The Used, Rental and eBook copies of this book are not guaranteed to include any supplemental materials. Typically, only the book itself is included. This is true even if the title states it includes any access cards, study guides, lab manuals, CDs, etc.

Excerpts

1


Old Meats


FROM THE OUTSIDE it was clear that the building known generally as "Old Meats" had eased under the hegemony of the horticulture department.
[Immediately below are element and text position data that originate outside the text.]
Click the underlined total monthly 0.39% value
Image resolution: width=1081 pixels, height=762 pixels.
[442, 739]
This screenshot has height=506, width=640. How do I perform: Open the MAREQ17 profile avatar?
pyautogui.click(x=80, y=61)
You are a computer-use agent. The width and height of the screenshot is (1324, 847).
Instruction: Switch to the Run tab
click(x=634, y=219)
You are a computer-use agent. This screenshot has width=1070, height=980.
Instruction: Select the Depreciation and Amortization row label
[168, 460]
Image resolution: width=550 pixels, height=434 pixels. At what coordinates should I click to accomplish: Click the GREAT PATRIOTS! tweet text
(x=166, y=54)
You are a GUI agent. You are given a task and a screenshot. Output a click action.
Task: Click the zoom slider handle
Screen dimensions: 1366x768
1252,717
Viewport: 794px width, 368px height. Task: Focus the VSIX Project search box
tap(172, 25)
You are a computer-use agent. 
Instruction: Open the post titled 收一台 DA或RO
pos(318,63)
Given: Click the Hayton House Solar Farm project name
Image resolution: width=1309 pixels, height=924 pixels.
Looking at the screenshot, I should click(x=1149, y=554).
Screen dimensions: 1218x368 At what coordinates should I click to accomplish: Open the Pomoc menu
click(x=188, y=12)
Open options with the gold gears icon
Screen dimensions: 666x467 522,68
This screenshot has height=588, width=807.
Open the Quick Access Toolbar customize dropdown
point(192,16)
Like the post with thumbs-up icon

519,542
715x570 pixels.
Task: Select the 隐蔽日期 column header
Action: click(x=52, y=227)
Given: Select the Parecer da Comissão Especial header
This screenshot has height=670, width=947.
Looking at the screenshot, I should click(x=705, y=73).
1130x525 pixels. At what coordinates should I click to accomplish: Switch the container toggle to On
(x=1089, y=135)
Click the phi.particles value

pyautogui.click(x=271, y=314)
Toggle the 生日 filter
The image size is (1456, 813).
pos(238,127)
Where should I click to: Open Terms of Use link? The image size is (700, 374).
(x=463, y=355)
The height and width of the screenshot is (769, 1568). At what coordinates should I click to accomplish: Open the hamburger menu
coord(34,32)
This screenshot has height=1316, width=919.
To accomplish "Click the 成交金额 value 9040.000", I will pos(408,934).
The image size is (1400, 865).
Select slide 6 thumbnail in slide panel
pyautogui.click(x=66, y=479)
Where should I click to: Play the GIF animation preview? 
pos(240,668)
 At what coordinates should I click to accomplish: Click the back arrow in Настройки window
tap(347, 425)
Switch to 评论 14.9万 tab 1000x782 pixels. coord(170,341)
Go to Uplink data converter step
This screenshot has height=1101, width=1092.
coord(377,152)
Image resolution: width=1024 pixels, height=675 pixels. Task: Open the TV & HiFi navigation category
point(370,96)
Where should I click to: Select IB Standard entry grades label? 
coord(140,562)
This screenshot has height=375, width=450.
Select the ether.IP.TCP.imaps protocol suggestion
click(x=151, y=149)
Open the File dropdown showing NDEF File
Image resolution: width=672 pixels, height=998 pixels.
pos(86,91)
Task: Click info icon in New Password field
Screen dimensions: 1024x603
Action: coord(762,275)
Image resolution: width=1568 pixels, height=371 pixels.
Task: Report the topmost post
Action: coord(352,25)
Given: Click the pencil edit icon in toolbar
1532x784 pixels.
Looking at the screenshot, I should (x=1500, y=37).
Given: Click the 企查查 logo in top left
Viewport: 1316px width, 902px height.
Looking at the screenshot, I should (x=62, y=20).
Its southern approach, once a featureless slope of green lawn, was now an undulating perennial border whose two arms embraced a small formal garden defined by a carefully clipped and fragrant boxwood hedge. In front of that, an expanse of annuals flowed down the hillside and spilled across flat ground in a tide of August reds, golds, and yellows. Here and there, discreetly placed experimentals tested the climate. Right up against the long windowless southem wall of Old Meats, someone, sometime, without benefit of application, grant, permission from administration or grounds crew, without even the passing back and forth of a memo, someone had planted, then espaliered, a row of apricot and peach trees. In midsummer, just at the end of summer session, they were seen to bear fruit--heavy burnished apricots and big peaches swollen with juice that later disappeared and never seemed to reappear on the salad bars or the dessert bars in any of the dorms or fraternity houses. Nor were they sold at any hort department fund-raising sale, the way apples, Christmas trees, and bedding plants were. They just appeared and disappeared, unnoticed by most though legendary to the few who had stolen fruit, who kept an eye on the seed catalogues, wondering when these cultivars, the Moo U. cultivars, might be introduced to the open market.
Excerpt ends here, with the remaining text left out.